И вот восьмидесятые, вторая половина, горбачевская перестройка, демократизация. Как только в воздухе запахло свободой, снова проснулись вроде бы задавленные коммунистами центробежные силы. Можно ли было остановить, сокрушить их, как это сделали когда-то Ленин, Троцкий, Дзержинский, Сталин, Свердлов и иже с ними? «Силовой вариант» предотвращения распада мог бы, наверное, оказаться более или менее эффективным на более раннем этапе, нежели декабрь 1991 года, — как раз тогда, когда Горбачев затеял перестройку. Если бы вместо демократизации он стал закручивать гайки, вернулся к репрессивному режиму наподобие сталинского, он, возможно, мог бы продлить агонию коммунистической империи на какое-то время. Но это было бы короткое время. СССР восьмидесятых годов — это не СССР тридцатых, когда полстраны можно было загнать в ГУЛАГ и подавить недовольство — реальное, потенциальное или мнимое. СССР — восьмидесятых годов — это и не Северная Корея, которую полицейскими методами можно заставить смириться с безудержным произволом «любимого руководителя», питаться травой и корой деревьев. И при этом славить вождя и коммунистическую партию.

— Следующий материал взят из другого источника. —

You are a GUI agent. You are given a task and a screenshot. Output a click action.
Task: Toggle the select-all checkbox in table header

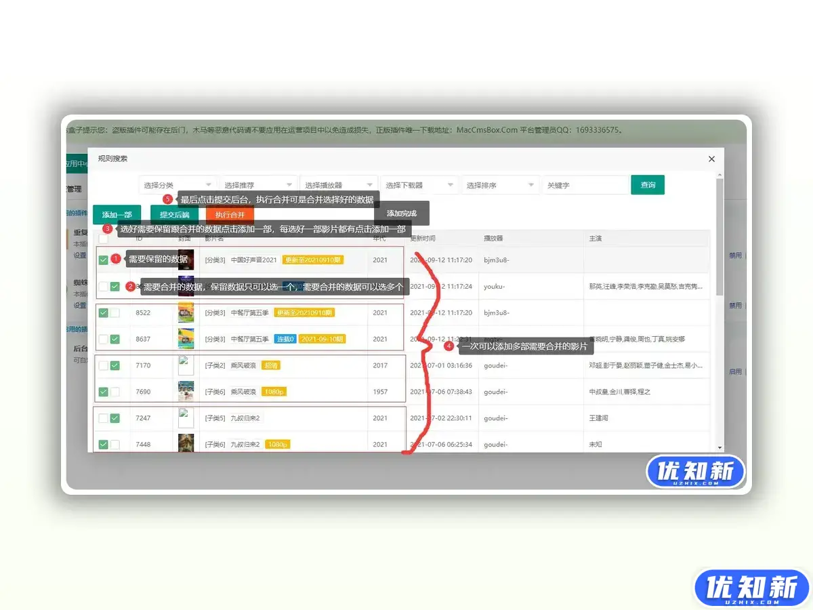pos(104,238)
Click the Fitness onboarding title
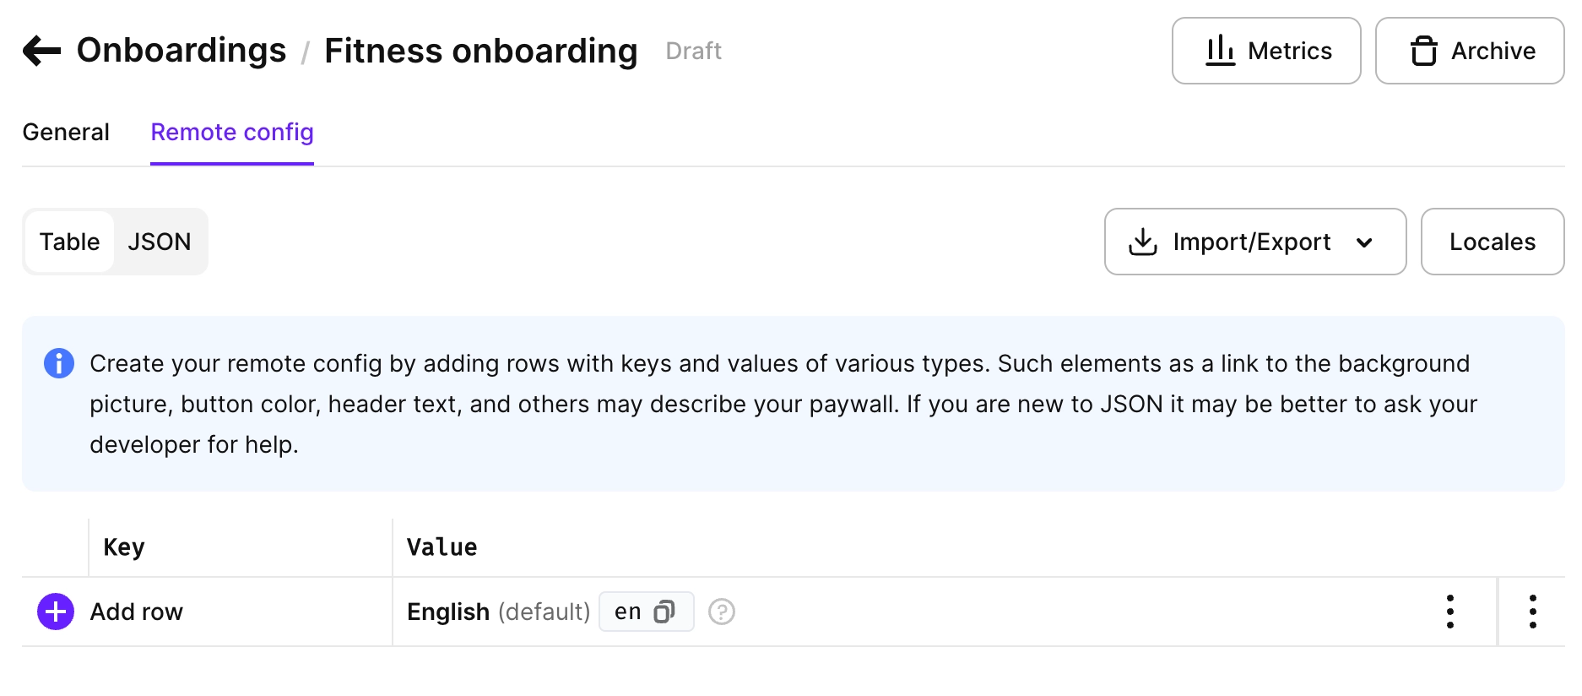This screenshot has height=696, width=1582. pos(481,51)
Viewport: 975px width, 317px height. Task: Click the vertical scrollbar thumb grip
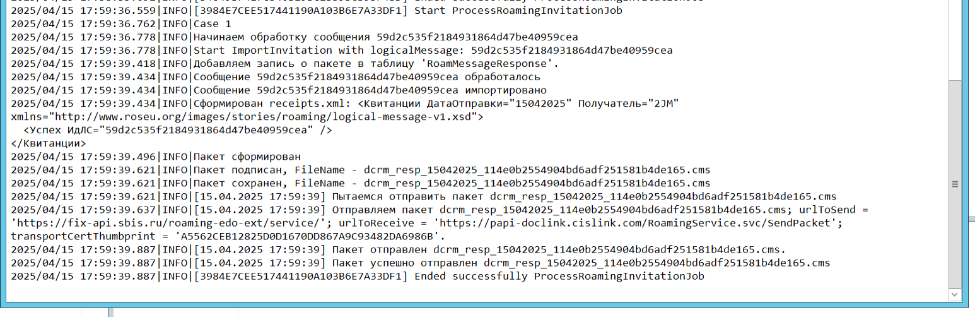coord(955,184)
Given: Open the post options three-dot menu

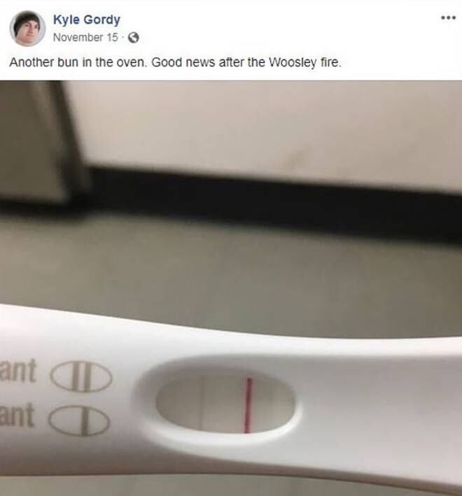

К тому же вряд ли Горбачев по своим человеческим, психологическим качествам годился на роль кровавого диктатора. Мы ведь знаем: попытки силой остановить начавшийся распад Союза предпринимались. Тбилиси, Баку, Вильнюс, Рига… В этот ряд, на завершающее место, Ельцин в «Записках президента» ставит и августовскую 1991 года Москву.

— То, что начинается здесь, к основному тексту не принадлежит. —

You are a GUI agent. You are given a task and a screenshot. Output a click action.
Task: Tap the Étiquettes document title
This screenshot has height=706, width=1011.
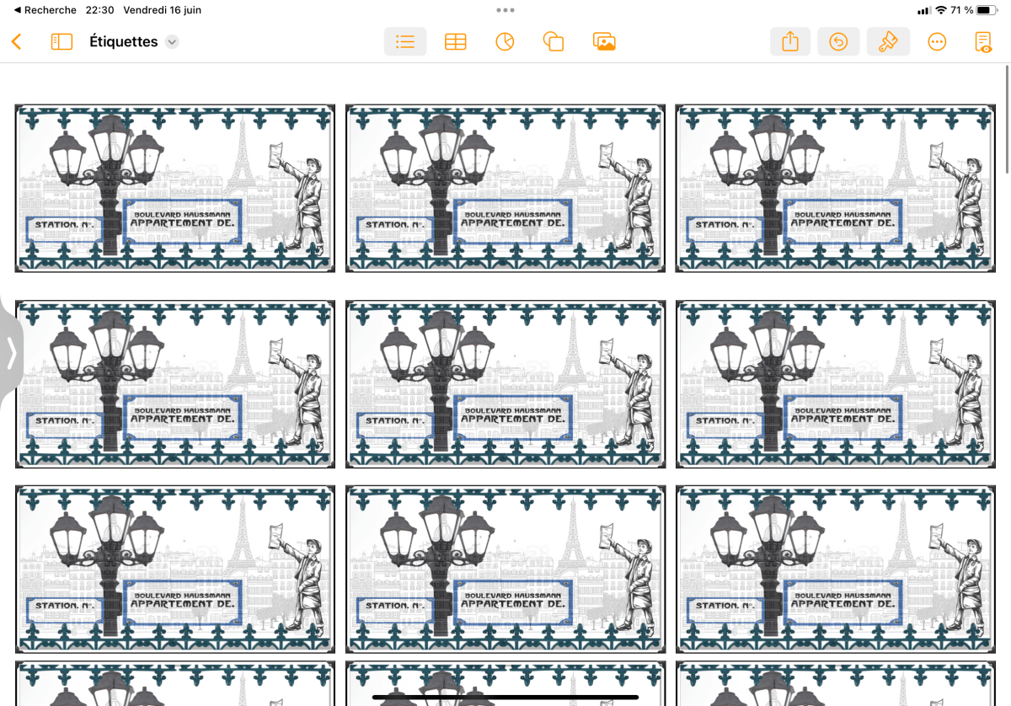(x=123, y=42)
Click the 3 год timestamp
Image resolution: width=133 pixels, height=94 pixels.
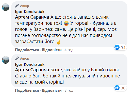coord(69,90)
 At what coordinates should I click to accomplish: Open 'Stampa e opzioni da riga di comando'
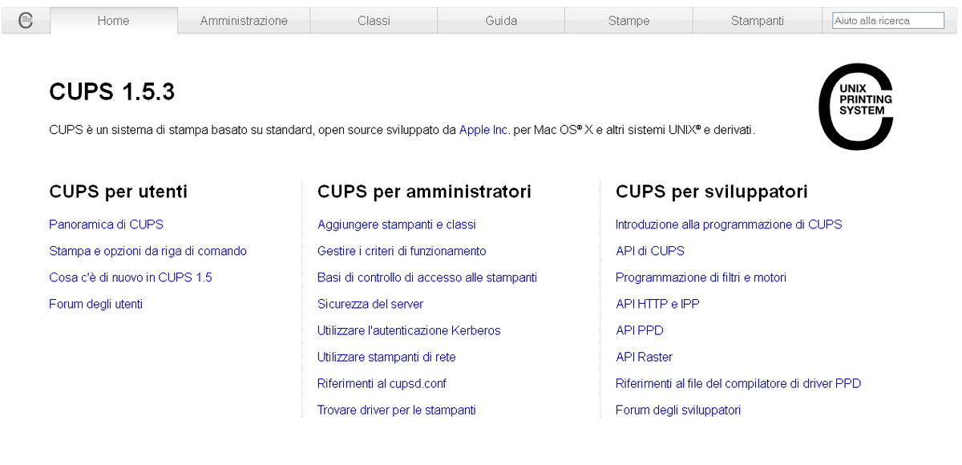coord(148,251)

«И обо всех этих акциях, — пишет Ельцин, — Горбачев, я уверен, не мог не знать».
Из контекста, правда, не очень ясно, знал ли Горбачев, по мнению Ельцина, о готовящемся августовском путче.
Если знал и оставался в тени, — этот как раз и говорит о том, что он не годился на роль диктатора. Не был достаточно решителен и неостановимо жесток.
* * *
Так что распад империи был неизбежен.
К тому моменту, когда в Вискулях встретились лидеры России, Украины и Белоруссии, держава уже развалилась. Развалилась фактически. Ельцин, Кравчук и Шушкевич лишь ЮРИДИЧЕСКИ ОФОРМИЛИ этот развал.